### PROBLEM TO SOLVE
Through the last line of the material below, starting at the line with "The image size is (648, 404).", return every line exactly and only those.

### DATA FOR THIS TASK

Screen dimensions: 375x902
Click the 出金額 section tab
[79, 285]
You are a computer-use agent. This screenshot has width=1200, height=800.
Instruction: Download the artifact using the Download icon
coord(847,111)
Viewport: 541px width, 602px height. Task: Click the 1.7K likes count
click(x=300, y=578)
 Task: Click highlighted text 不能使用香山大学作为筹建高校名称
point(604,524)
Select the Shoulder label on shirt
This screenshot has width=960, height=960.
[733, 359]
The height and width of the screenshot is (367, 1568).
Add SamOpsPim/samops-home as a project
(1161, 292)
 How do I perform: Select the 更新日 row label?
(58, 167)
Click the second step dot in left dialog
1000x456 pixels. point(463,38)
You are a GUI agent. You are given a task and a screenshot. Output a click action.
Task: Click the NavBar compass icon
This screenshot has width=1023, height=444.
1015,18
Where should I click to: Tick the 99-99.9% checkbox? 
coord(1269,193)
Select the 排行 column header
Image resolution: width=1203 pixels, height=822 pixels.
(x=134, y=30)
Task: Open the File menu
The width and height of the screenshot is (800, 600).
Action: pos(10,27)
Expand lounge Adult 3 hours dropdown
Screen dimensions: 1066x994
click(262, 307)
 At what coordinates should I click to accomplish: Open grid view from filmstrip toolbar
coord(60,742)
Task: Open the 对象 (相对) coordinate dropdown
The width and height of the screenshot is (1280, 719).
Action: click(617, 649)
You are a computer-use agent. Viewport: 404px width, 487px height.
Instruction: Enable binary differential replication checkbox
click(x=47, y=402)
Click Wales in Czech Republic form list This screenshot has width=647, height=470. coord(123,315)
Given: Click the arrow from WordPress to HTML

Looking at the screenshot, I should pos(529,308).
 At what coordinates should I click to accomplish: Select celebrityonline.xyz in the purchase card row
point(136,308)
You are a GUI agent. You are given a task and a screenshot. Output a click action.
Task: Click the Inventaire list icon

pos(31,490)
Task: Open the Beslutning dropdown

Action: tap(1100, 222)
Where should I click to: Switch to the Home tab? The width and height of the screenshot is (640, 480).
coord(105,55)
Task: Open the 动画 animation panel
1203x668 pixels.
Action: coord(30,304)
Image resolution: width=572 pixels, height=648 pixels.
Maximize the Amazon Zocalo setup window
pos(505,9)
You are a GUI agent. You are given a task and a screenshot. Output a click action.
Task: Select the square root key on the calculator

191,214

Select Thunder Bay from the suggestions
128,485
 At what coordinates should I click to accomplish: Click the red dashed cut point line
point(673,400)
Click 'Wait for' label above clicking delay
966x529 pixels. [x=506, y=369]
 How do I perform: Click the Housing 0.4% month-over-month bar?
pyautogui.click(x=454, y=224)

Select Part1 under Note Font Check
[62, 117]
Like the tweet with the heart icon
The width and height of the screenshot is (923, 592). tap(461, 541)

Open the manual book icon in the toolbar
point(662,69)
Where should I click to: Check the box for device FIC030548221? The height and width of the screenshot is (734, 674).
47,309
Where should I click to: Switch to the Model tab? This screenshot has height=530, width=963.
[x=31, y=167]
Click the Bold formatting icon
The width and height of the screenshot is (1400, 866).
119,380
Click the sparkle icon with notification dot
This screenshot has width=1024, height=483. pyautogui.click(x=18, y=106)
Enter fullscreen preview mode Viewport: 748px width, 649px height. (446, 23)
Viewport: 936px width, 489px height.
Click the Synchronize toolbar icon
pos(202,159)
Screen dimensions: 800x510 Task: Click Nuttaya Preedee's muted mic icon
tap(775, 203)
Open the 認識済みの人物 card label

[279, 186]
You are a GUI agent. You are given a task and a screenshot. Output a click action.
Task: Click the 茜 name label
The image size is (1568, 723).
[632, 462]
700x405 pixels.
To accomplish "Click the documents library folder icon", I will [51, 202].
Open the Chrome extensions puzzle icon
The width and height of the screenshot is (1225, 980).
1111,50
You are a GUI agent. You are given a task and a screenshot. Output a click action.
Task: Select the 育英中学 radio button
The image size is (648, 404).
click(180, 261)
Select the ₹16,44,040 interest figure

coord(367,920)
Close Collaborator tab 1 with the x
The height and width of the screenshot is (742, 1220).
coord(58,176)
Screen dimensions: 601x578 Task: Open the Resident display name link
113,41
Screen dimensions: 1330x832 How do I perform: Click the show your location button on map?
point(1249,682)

### RESPONSE AREA
The image size is (648, 404).
click(180, 261)
Select the ₹16,44,040 interest figure

coord(367,920)
Close Collaborator tab 1 with the x
The height and width of the screenshot is (742, 1220).
coord(58,176)
Screen dimensions: 601x578 Task: Open the Resident display name link
113,41
Screen dimensions: 1330x832 How do I perform: Click the show your location button on map?
point(1249,682)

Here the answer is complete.